Pros is necessary and sufficient for high pERK levels. (A,B,D-G) Eye imaginal discs from control (A,E), _pros1_7mitotic clones (B,F) and _sev_>Pros eyes (D,G) were immunostained for Pros (A,B, green; E,G, magenta), pERK (A,B,D, magenta), and Yan (E,G, green; F, magenta). GFP was used to mark wild-type (versus _pros1_7mutant) tissue (B,F, green), and nuclei were visualized with DAPI (E,F,G, blue). (C) A diagram representing Pros regulation by Ras/MAPK signaling previously reported [26,27,29], and the positive feedback onto pERK described here. In optical sections at the level of the R7 and CCs, high Pros expression correlates with high pERK expression (A,C, arrows), whereas a cell autonomous reduction in pERK is observed in pros mutant tissue (B, non-GFP positive cells). No change in pERK is observed in more basal optical sections where Pros is not expressed (data not shown). (E) In wild-type imaginal discs, Yan expression (green) becomes reduced as Pros expression (magenta) increases in specified CCs. (F) In pros mutants, Yan (magenta) is only present in nuclei in GFP-negative (that is, _pros_-negative) tissue, whereas it is both nuclear and cytoplasmic in surrounding GFP-positive wild-type tissue (green). (G) In _sev_>Pros imaginal discs, Yan (green) is reduced throughout the disc, being almost undetectable in cells expressing particularly high levels of Pros (magenta).

Figure 5

Figure 5

dPax2 effects Delta/Notch signaling. (A-F) Eye imaginal discs from control (A,C), _spapol_mutants (B,C), _mirr_>GFP (E), and _mirr_>GFP,dPax2RNAi were immunostained for Delta (A,B, green), E-cadherin (A,B, blue), LacZ (C,D, green), Pros (C,D, magenta), GFP (E,F, green), or E(spl) (E,F, magenta). All discs are oriented with anterior left. In wild-type discs, Delta expression is high in the first four rows of ommatidia after the morphogenetic furrow (MF) and then decreases thereafter (A). In _spapol_mutants, however, Delta is up-regulated again by row 7. Delta-LacZ expression in wild-type discs is down-regulated at the more posterior rows of the disc and do not co-localize with Pros in CC precursors (C), whereas in spapol mutants, Delta-LacZ expression is maintained at high levels throughout the disc and co-localizes with Pros in the most posterior rows (D), indicating that dPax2 transcriptionally represses Delta expression in CC precursors.

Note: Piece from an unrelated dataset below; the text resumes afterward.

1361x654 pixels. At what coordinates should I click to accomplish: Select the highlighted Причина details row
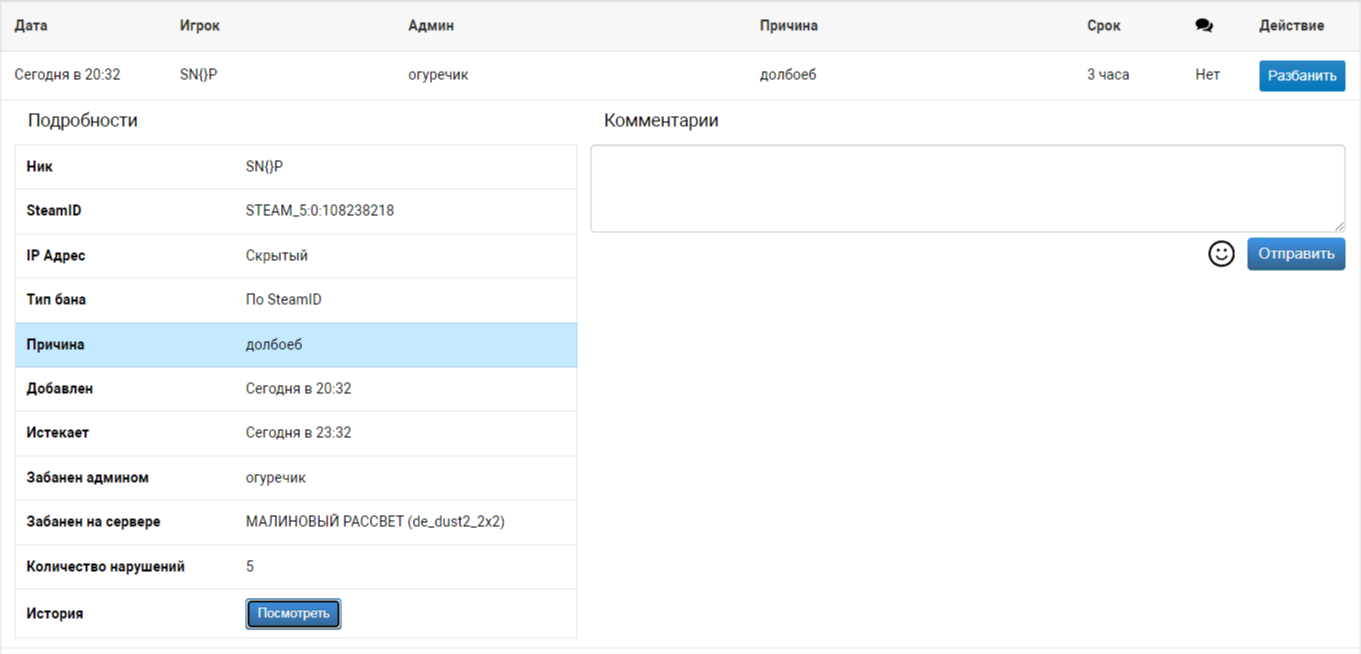[296, 345]

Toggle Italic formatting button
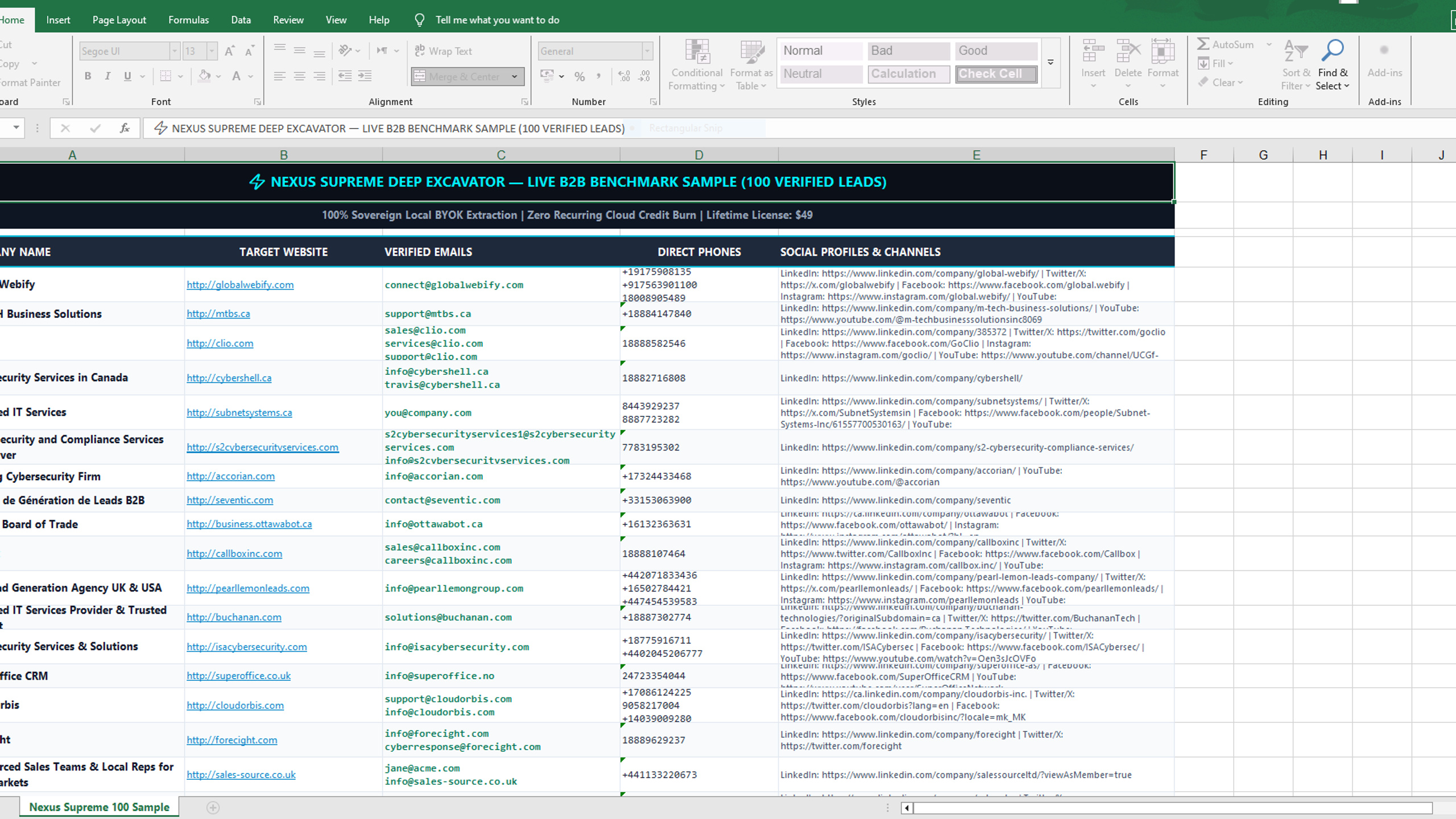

E(spl) (E,F) is equally expressed when a UAS-GFP transgene is misexpressed in the dorsal half of the eye imaginal disc with _mirr_-GAL4 (E), but is significantly reduced where UAS-dPax2RNAi/UAS-GFP are co-expressed (F), revealing that dPax2 is important for maintaining high Notch activity.

Figure 6

Figure 6

dPax and Pros control the neuronal to non-neuronal switch in the R7 equivalence group. (A-D) In eyes overexpressing Pros in the absence of dPax2 (_sev>_Pros; _spapol_eyes), lenses are almost absent by SEM (A,B), no Cut-positive CCs are observed (C, green), and R7 number is significantly increased, with three to four often present in individual ommatidia (D, circles). (E-H) In eyes overexpressing dPax2 in the absence of Pros (_sev>_dPax2+_prosRNAi_eyes), lens formation is mildly disrupted (E,F), an average of five CCs/ommatidia are formed (G, circles), and R7 PRs are rarely observed (H). (I) Quantification of PR (magenta) and CC (green) numbers in pros and dPax2 LOF and GOF experiments (see Table 1 for values, and Materials and methods for specific genotypes). Error bars represent standard deviation

Figure 7

Figure 7

Proposed model for the roles of Pros and dPax2 during cell fate decisions in the R7 equivalence group. Model depicting the outcome of Ras/MAPK and Notch (N/Delta (Dl signaling in the R7, anterior (a)/posterior (p) CCs, and equatorial (eq)/polar (pl) CCs based on the differences in Pros and dPax2 observed in these different cell populations. Phyllopod (Phyl) has been previously suggested to prevent dPax2 expression in the presumptive R7 [34]. In this model, the a/p CCs would be dominated by dPax2/Cut/Notch activity, whereas the eq/pl CCs would be dominated by Pros/pERK/Delta. Based on our LOF analysis, we propose that a/p and eq/pl CCs represent two distinct CCs that are inter-convertible. Moreover, in pros mutants, we postulate that four 'a/p' CCs form, whereas in dPax2 mutants, 'eq/pl' CCs form.